Among the works on display is one by Verdensteatret, an art group from Norway. They present a complicated hybrid piece combining installation and performance art with a live concert.
The project, entitled And All the Question Marks Started to Sing, uses mechanical structures such as disassembled video cameras, loudspeakers and wheels taken from bicycles, and scatters them over a large room. Performers produce unsettling musical arrangements by turning the wheels, while various cameras project shadows on the walls nearby.
More than 10 members of the group have been working on the audio and visual presentation for a year, tweaking different parts and getting the engineering in, or out, of synch.
"The whole creative process is a never-ending rehearsal," curator Gao says.
A French photographer JR presents his giant portraits of Shanghai's old folks, in his solo exhibition Wrinkles of the City. He talks to elderly people in the park, has their pictures taken, prints them out and pastes them on the weathered walls of old buildings, letting their wrinkles merge into the bleak lines of the walls, mixing their personal history with that of the fast-changing city.
"It's my job to give my subject recognition and dignity," says JR, who declined to give his full name, and who hid behind dark glasses and a hat.
Xu Jiang, president of China Academy of Fine Arts, says: "People have experienced all sorts of visual extravaganza at the Expo, and they will expect to see something different at the biennale. We can't just bombard them with visual stimuli now and expect them to be impressed. They've already seen it all. We will give them something deeper, something more academic and thought-provoking."
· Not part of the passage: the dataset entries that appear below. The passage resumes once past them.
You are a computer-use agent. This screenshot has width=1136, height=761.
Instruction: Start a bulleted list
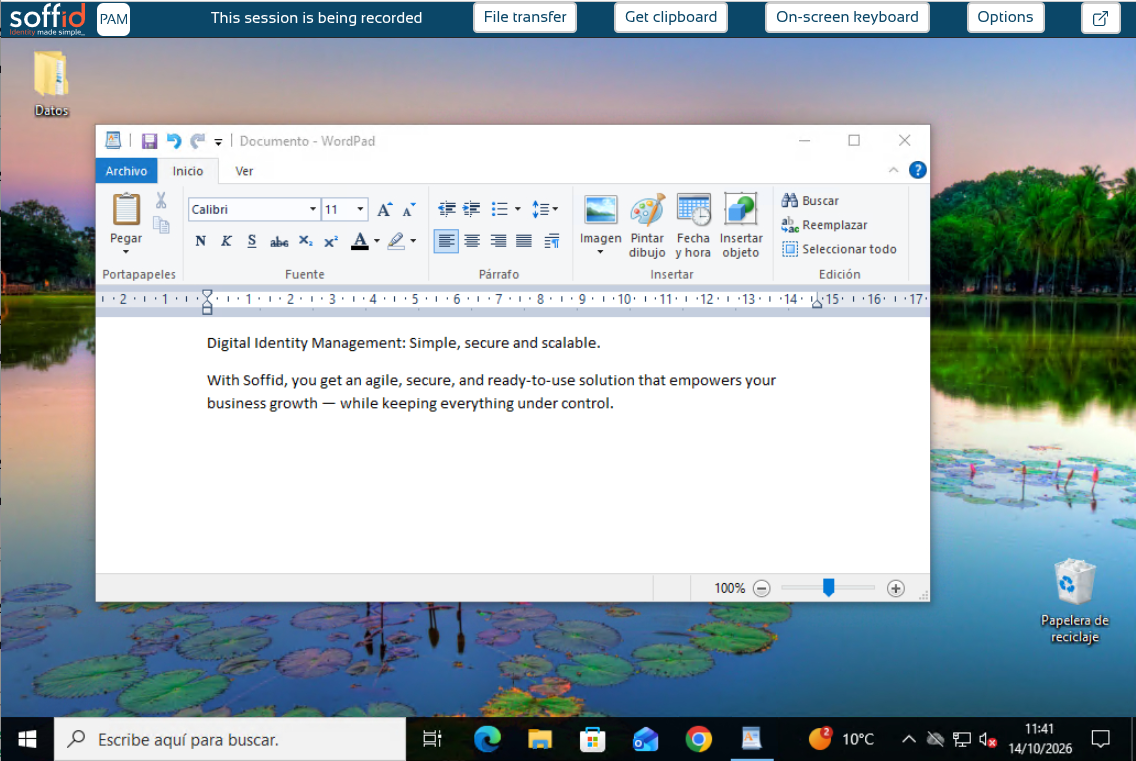500,209
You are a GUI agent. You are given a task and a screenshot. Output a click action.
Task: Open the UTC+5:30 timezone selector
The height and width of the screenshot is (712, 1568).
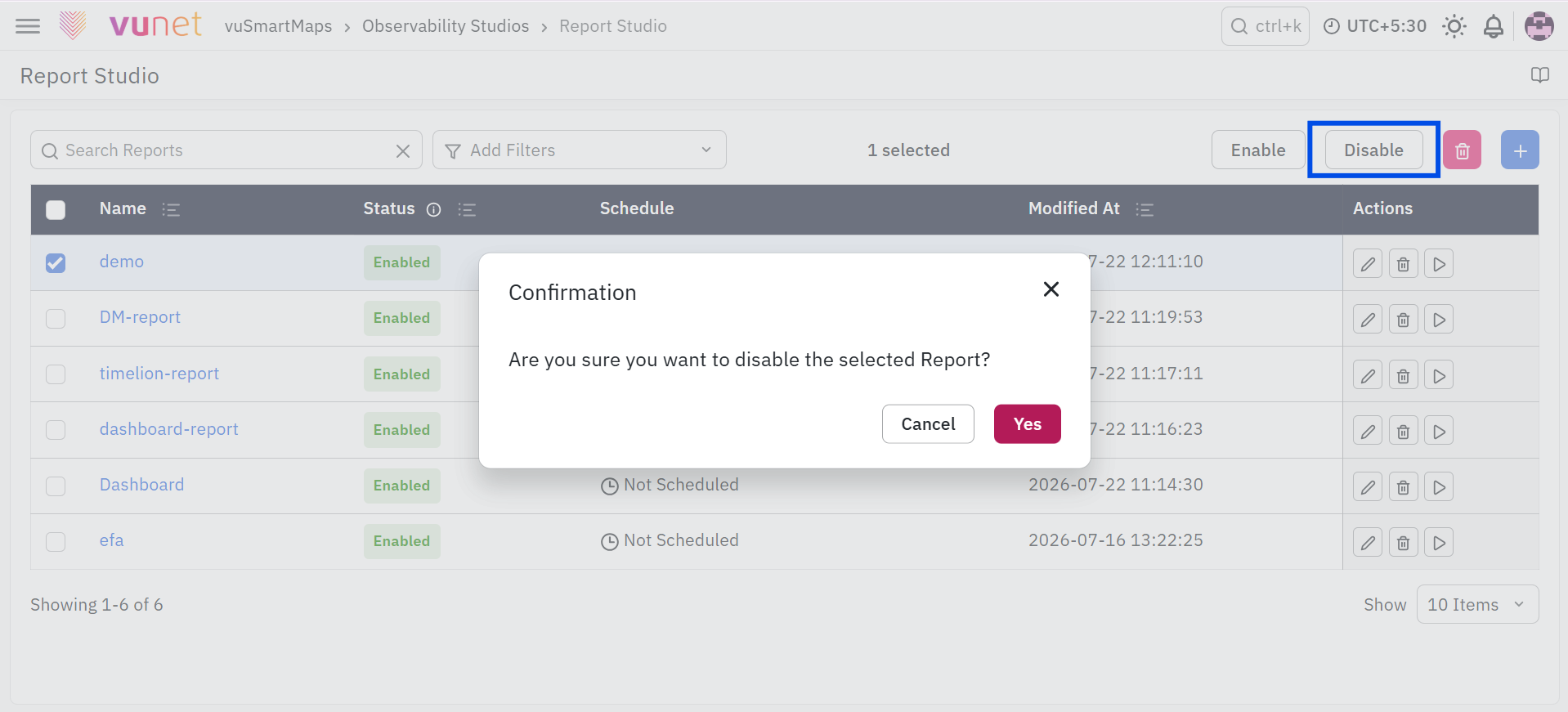(1375, 26)
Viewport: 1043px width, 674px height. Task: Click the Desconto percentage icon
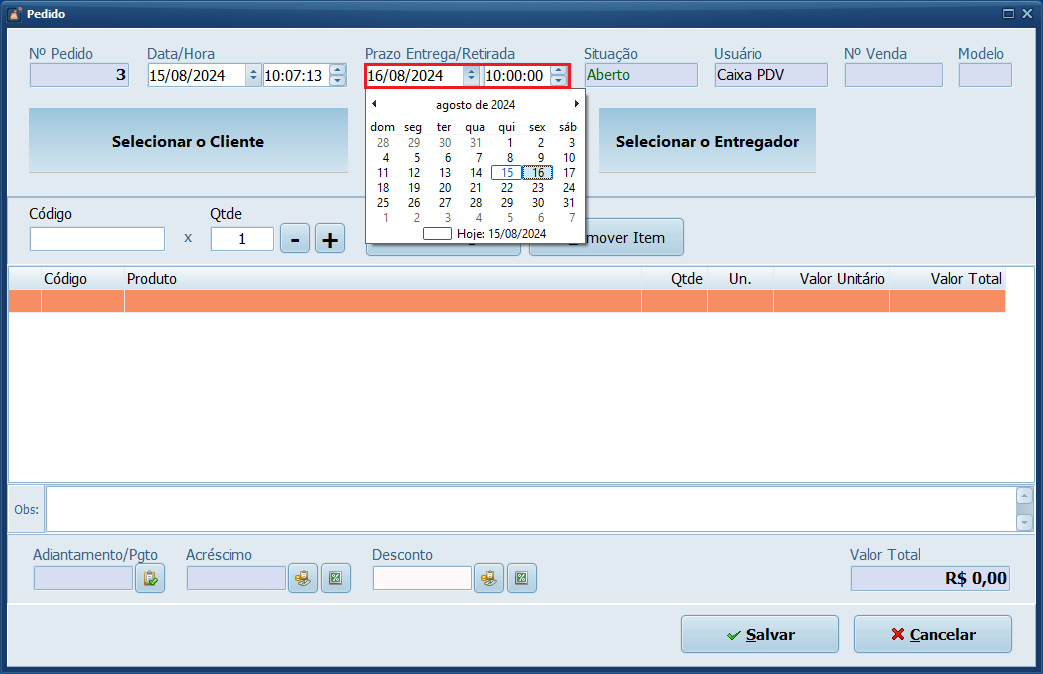pyautogui.click(x=522, y=578)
Many galleries and private art museums in Shanghai have decided to hold their most important exhibitions of the year during the biennale, so that visitors can enjoy a variety of art events.
At Rockbund Art Museum, the exhibition By Day By Night not only showcases the works of nine artists, but also includes a lecture every Friday, Saturday and Sunday evening, by artists and the museum's curators.
Meanwhile, the first edition of the Nanjing Biennale began on Oct 28 in the neighboring city of Nanjing, capital of Jiangsu province. It will display the works of acclaimed Chinese artists such as Zhou Chunya, Zhang Xiaogang and Zeng Fanzhi, alongside those of graffiti artists from Western countries.
The Nanjing Biennale will run at the Nanjing Museum of Art till Nov 25.